In the mold 301 of the present invention, the end of the line of each pattern region is between the pattern regions at the boundary part of at least one set of pattern regions among the pattern regions in the adjacent relationship as illustrated in FIGS. It is located in a zigzag direction along the boundary.

18 is an enlarged plan view of a portion surrounded by a chain line in FIG. In FIG. 18, the concavo-convex structure 310 included in the pattern region P _A is a line-and-space structure in which convex portions 311 (parts with halftone dots) are arranged in parallel via the concave portions 312, and the line axis direction is illustrated. Along the arrow Y direction. At every other end in the axial direction (Y direction shown in the figure), the protrusions 311 are connected between the adjacent protrusions 311 by the protrusions 311a, and are thus continuous in a meandering state. .
On the other hand, the concavo-convex structure 320 of the pattern region P _B is a line-and-space structure in which convex portions 321 (parts with halftone dots) are arranged in parallel via the concave portions 322, and the line axis direction is the arrow Y shown in the drawing. It is along the direction, and the line axis of the convex portion 321 is coincident with the line axis of the convex portion 311 of the pattern region P _a. Furthermore, wide protrusion 325, 325 for the lead wire so as to be continuous to both end portions of the projecting portion 311 of the serpentine state, parallel to the ridge 311 and the projection 321, the pattern from the pattern area P _A region P _B Is continuous.
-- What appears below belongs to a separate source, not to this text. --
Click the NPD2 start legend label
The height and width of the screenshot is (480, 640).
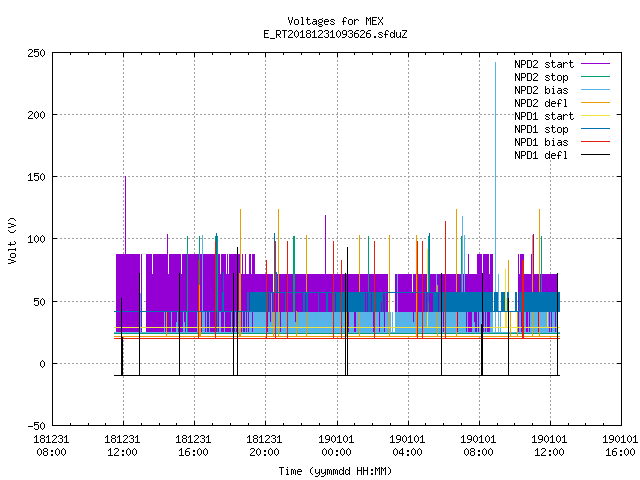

In FIG. 18, the boundary portion between the pattern area P _A and the pattern area P _B is indicated by a one-dot chain line.
The widths of the convex portions 311 and 321 constituting the concavo-convex structures 310 and 320 can be appropriately set within a range of 5 to 50 nm, and the widths of the concave portions 312 and 322 can be appropriately set within a range of 5 to 50 nm.

Further, the upper side in FIG pattern region P _A, an end portion 311T of the plurality of protrusions 311, every other, since the protruding pattern area P _B direction than adjacent ends 311T, protrusion 311 The end portion 311t is zigzag in the direction along the boundary between the pattern region P _A and the pattern region P _B. Similarly, the end portion 321T of the plurality of protrusions 321 of the pattern area P _B is every other, since the protruding pattern regions P _A direction than adjacent ends 321T, end 321T of the protrusion 321 The zigzag is located in the direction along the boundary between the pattern area P _A and the pattern area P _B. Further, the lower side in view of the pattern area P _A, an end portion 311T of the plurality of protrusions 311, alternately with two units, since the protruding pattern area P _B direction than adjacent ends 311T, The end 311t of the convex portion 311 is located in a zigzag manner in the direction along the boundary between the pattern region P _A and the pattern region P _B. Similarly, the end portion 321T of the plurality of protrusions 321 of the pattern area P _B are alternately two units, since the protruding pattern regions P _A direction than adjacent ends 321T, the ends of the protrusions 321 321t is located in a zigzag manner in the direction along the boundary between the pattern area P _A and the pattern area P _B. And as for the convex part 311 and the convex part 321 which have a common line axis, the edge part 311t and the edge part 321t have opposed through the boundary part of desired width. Accordingly, the gap between the end 311t of the convex portion 311 and the end 321t of the convex portion 321 is located in a zigzag manner in the direction along the boundary between the pattern region P _A and the pattern region P _B. Such end 311t and the end portion 321t and a length of the gap which faces (length of the arrow Y direction) may be uniform, and may be different, and the pattern region P _A It can be set in a range that can prevent the flow of liquid droplets in the direction along the boundary with the pattern region P _B, and can be set as appropriate in the range of 1 to 400 nm, for example. In the illustrated example, between the lower and upper in the figure in the pattern area P _A, an end portion 311t constituting the zigzag, but is different form of end 321T, it may be the same form Of course.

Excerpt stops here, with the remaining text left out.